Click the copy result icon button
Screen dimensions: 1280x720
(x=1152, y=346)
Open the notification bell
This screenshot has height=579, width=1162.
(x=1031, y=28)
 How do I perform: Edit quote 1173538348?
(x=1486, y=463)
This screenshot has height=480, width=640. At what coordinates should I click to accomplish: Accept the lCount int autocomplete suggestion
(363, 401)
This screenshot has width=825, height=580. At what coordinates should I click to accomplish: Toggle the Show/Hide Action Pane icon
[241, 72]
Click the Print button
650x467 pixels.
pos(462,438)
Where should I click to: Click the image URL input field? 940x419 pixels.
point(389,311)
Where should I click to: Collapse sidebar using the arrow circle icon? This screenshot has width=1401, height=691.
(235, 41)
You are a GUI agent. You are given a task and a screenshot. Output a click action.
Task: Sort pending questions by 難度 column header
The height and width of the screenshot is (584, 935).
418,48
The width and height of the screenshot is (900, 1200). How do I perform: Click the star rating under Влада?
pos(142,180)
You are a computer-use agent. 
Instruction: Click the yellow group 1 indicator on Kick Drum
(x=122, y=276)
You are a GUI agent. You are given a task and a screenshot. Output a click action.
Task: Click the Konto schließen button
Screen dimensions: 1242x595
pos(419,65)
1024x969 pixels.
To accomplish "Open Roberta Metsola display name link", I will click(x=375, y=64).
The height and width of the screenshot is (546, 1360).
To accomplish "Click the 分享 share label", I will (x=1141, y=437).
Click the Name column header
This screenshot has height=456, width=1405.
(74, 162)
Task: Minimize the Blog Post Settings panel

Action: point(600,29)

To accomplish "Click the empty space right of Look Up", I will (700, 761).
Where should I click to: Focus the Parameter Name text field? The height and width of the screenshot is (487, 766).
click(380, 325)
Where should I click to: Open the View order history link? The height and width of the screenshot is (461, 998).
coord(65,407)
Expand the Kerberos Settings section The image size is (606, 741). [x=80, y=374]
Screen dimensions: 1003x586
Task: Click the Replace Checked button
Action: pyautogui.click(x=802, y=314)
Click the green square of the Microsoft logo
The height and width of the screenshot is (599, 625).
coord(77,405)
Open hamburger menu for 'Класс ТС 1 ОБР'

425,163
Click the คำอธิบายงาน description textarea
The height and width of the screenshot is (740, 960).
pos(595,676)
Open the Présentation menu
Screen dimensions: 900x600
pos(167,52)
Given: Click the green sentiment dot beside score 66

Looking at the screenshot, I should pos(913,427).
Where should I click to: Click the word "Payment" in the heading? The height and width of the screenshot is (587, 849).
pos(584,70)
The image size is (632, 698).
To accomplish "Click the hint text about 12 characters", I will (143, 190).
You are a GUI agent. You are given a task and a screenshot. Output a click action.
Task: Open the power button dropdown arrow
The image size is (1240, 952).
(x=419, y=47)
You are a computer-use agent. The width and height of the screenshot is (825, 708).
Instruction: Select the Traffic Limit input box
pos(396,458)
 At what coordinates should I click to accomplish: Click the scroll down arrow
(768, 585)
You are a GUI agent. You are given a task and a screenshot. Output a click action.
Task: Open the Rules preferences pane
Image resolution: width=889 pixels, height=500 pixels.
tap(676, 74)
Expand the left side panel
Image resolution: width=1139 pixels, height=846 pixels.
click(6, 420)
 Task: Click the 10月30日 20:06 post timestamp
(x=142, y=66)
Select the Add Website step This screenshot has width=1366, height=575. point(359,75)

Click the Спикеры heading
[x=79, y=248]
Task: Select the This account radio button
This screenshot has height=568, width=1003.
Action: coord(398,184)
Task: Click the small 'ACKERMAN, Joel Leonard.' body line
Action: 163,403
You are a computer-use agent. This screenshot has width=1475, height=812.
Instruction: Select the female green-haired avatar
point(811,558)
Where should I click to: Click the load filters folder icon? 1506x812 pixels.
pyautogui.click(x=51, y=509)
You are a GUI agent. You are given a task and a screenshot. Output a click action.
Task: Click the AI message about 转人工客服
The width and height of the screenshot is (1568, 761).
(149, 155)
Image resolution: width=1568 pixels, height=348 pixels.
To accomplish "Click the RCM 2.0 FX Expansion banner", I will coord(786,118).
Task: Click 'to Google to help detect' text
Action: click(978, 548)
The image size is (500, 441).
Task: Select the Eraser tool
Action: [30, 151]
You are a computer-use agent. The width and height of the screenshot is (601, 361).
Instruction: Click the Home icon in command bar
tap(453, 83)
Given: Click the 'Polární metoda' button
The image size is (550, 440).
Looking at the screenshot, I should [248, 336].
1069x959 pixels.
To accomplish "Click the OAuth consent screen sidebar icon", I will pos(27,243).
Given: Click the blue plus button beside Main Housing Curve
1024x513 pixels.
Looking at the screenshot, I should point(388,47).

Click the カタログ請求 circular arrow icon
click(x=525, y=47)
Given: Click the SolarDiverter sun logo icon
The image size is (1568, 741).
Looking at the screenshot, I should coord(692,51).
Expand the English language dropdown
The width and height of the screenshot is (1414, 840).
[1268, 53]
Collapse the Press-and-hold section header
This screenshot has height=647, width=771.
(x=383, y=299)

— WHAT YOU NEED TO DO —
Copy out the records once more. Match them exactly.

— OUTPUT BELOW —
Click the copy result icon button
Screen dimensions: 1280x720
(x=1152, y=346)
Open the notification bell
This screenshot has height=579, width=1162.
(x=1031, y=28)
 How do I perform: Edit quote 1173538348?
(x=1486, y=463)
This screenshot has height=480, width=640. At what coordinates should I click to accomplish: Accept the lCount int autocomplete suggestion
(363, 401)
This screenshot has width=825, height=580. At what coordinates should I click to accomplish: Toggle the Show/Hide Action Pane icon
[241, 72]
Click the Print button
650x467 pixels.
pos(462,438)
Where should I click to: Click the image URL input field? 940x419 pixels.
point(389,311)
Where should I click to: Collapse sidebar using the arrow circle icon? This screenshot has width=1401, height=691.
(235, 41)
You are a GUI agent. You are given a task and a screenshot. Output a click action.
Task: Sort pending questions by 難度 column header
The height and width of the screenshot is (584, 935).
418,48
The width and height of the screenshot is (900, 1200). How do I perform: Click the star rating under Влада?
pos(142,180)
You are a computer-use agent. 
Instruction: Click the yellow group 1 indicator on Kick Drum
(x=122, y=276)
You are a GUI agent. You are given a task and a screenshot. Output a click action.
Task: Click the Konto schließen button
Screen dimensions: 1242x595
pos(419,65)
1024x969 pixels.
To accomplish "Open Roberta Metsola display name link", I will click(x=375, y=64).
The height and width of the screenshot is (546, 1360).
To accomplish "Click the 分享 share label", I will (x=1141, y=437).
Click the Name column header
This screenshot has height=456, width=1405.
(74, 162)
Task: Minimize the Blog Post Settings panel

Action: point(600,29)

To accomplish "Click the empty space right of Look Up", I will (700, 761).
Where should I click to: Focus the Parameter Name text field? The height and width of the screenshot is (487, 766).
click(380, 325)
Where should I click to: Open the View order history link? The height and width of the screenshot is (461, 998).
coord(65,407)
Expand the Kerberos Settings section The image size is (606, 741). [x=80, y=374]
Screen dimensions: 1003x586
Task: Click the Replace Checked button
Action: pyautogui.click(x=802, y=314)
Click the green square of the Microsoft logo
The height and width of the screenshot is (599, 625).
coord(77,405)
Open hamburger menu for 'Класс ТС 1 ОБР'

425,163
Click the คำอธิบายงาน description textarea
The height and width of the screenshot is (740, 960).
pos(595,676)
Open the Présentation menu
Screen dimensions: 900x600
pos(167,52)
Given: Click the green sentiment dot beside score 66

Looking at the screenshot, I should pos(913,427).
Where should I click to: Click the word "Payment" in the heading? The height and width of the screenshot is (587, 849).
pos(584,70)
The image size is (632, 698).
To accomplish "Click the hint text about 12 characters", I will (143, 190).
You are a GUI agent. You are given a task and a screenshot. Output a click action.
Task: Open the power button dropdown arrow
The image size is (1240, 952).
(x=419, y=47)
You are a computer-use agent. The width and height of the screenshot is (825, 708).
Instruction: Select the Traffic Limit input box
pos(396,458)
 At what coordinates should I click to accomplish: Click the scroll down arrow
(768, 585)
You are a GUI agent. You are given a task and a screenshot. Output a click action.
Task: Open the Rules preferences pane
Image resolution: width=889 pixels, height=500 pixels.
tap(676, 74)
Expand the left side panel
Image resolution: width=1139 pixels, height=846 pixels.
click(6, 420)
 Task: Click the 10月30日 20:06 post timestamp
(x=142, y=66)
Select the Add Website step This screenshot has width=1366, height=575. point(359,75)

Click the Спикеры heading
[x=79, y=248]
Task: Select the This account radio button
This screenshot has height=568, width=1003.
Action: coord(398,184)
Task: Click the small 'ACKERMAN, Joel Leonard.' body line
Action: 163,403
You are a computer-use agent. This screenshot has width=1475, height=812.
Instruction: Select the female green-haired avatar
point(811,558)
Where should I click to: Click the load filters folder icon? 1506x812 pixels.
pyautogui.click(x=51, y=509)
You are a GUI agent. You are given a task and a screenshot. Output a click action.
Task: Click the AI message about 转人工客服
The width and height of the screenshot is (1568, 761).
(149, 155)
Image resolution: width=1568 pixels, height=348 pixels.
To accomplish "Click the RCM 2.0 FX Expansion banner", I will coord(786,118).
Task: Click 'to Google to help detect' text
Action: click(978, 548)
The image size is (500, 441).
Task: Select the Eraser tool
Action: [30, 151]
You are a computer-use agent. The width and height of the screenshot is (601, 361).
Instruction: Click the Home icon in command bar
tap(453, 83)
Given: Click the 'Polární metoda' button
The image size is (550, 440).
Looking at the screenshot, I should [248, 336].
1069x959 pixels.
To accomplish "Click the OAuth consent screen sidebar icon", I will pos(27,243).
Given: Click the blue plus button beside Main Housing Curve
1024x513 pixels.
Looking at the screenshot, I should point(388,47).

Click the カタログ請求 circular arrow icon
click(x=525, y=47)
Given: Click the SolarDiverter sun logo icon
The image size is (1568, 741).
Looking at the screenshot, I should coord(692,51).
Expand the English language dropdown
The width and height of the screenshot is (1414, 840).
[1268, 53]
Collapse the Press-and-hold section header
This screenshot has height=647, width=771.
(x=383, y=299)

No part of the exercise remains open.